Limitations to ctDNA analysis are associated with discordance between ctDNA and tumor tissue genomic analysis due to biologic and technical differences (sensitivity and specificity), metastatic sites, histology, time of treatment administration prior to blood/plasma collection, low tumor burden, and absence of a primary tumor.[25,45-47] CtDNA is secreted by tumor cells, phagocyte-engulfed tumor cells, and necrotic or apoptotic tumor cells, and therefore reflects tumor from all sites of disease.[3] In addition, genomic analysis using only ctDNA may exclude other biomarkers. Analysis of circulating RNAs, circulating tumor cells, and exosomes may overcome this challenge.[45]

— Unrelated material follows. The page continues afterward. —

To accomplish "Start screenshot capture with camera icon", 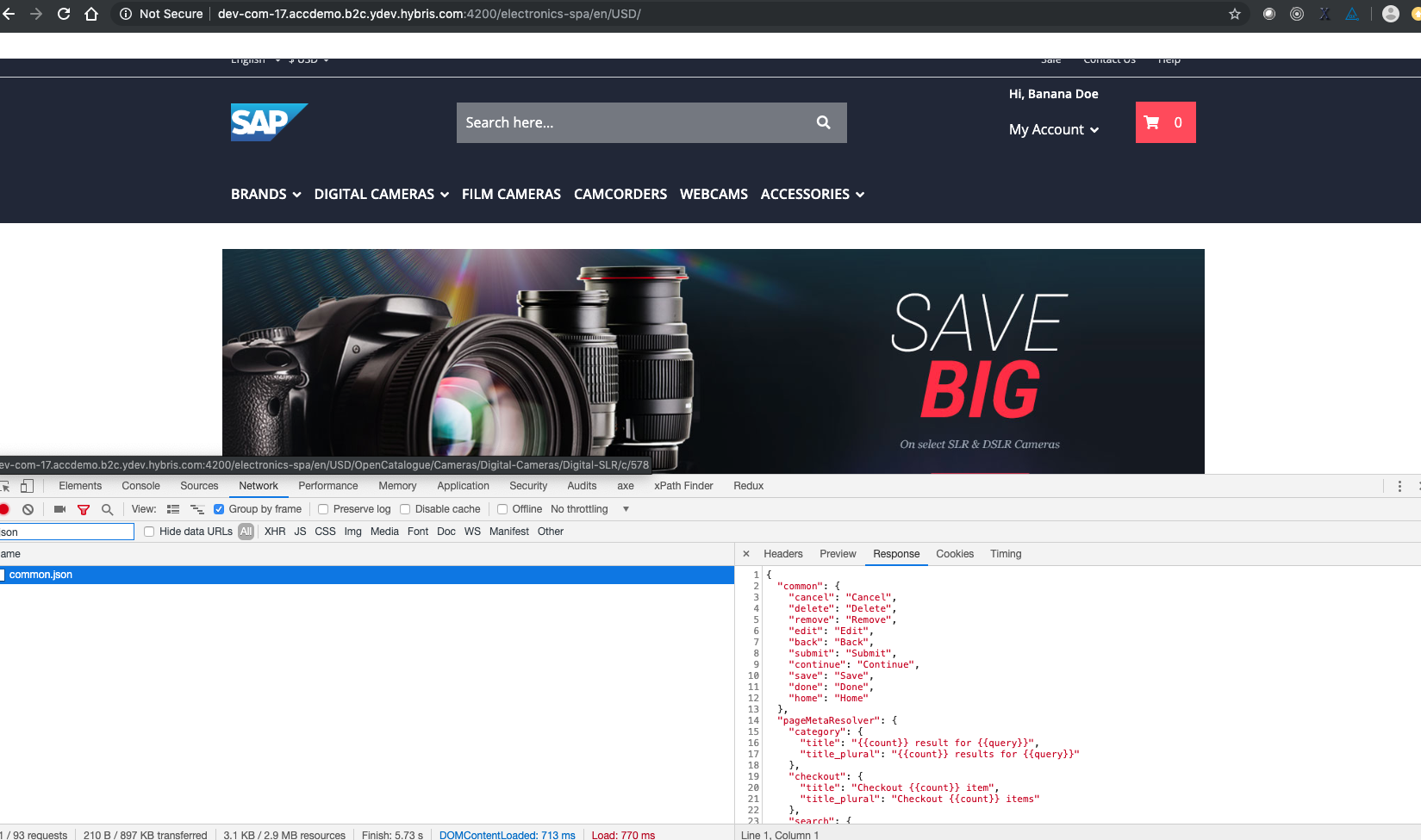I will click(59, 509).
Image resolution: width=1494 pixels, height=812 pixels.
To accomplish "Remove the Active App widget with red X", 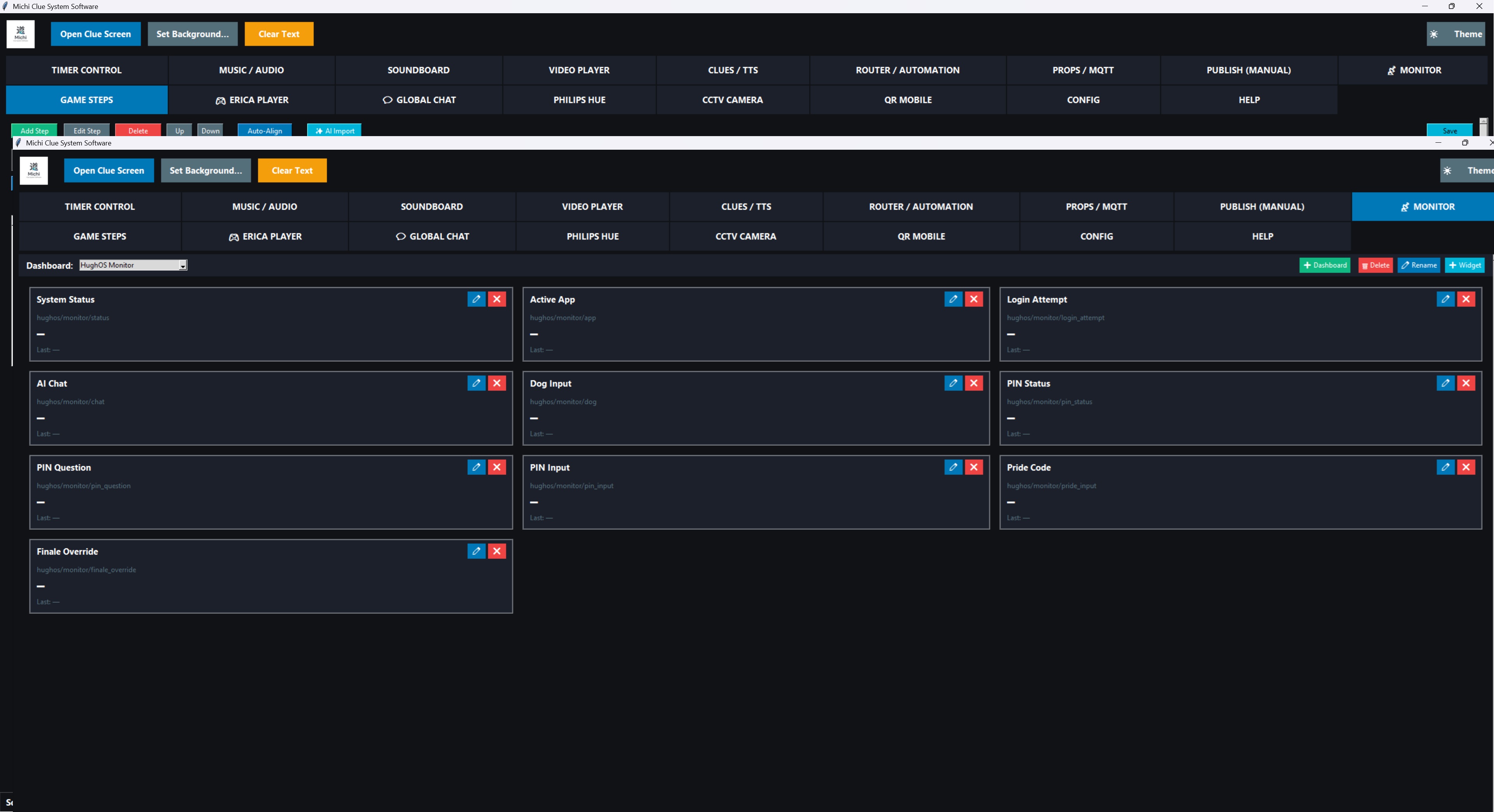I will 974,299.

In conclusion, ctDNA and tumor profiling for treatment optimization for patients with advanced solid tumors requires greater precision. Although the role of ctDNA in guiding targeted treatments is well established in NSCLC and in CRC,[4,5] the assessment of ctDNA and its clinical significance in other tumor types remains to be validated, despite some encouraging results. Prospective clinical trials involving ctDNA analysis and targeted agents are ongoing and/or awaiting results. ctDNA analysis at the time of diagnosis, or early evidence of progressive disease during ongoing treatment, will yield significant insights into the evolution of the patient’s tumor biology, accelerate drug development, and contribute to the implementation of precision medicine to improve clinical outcomes.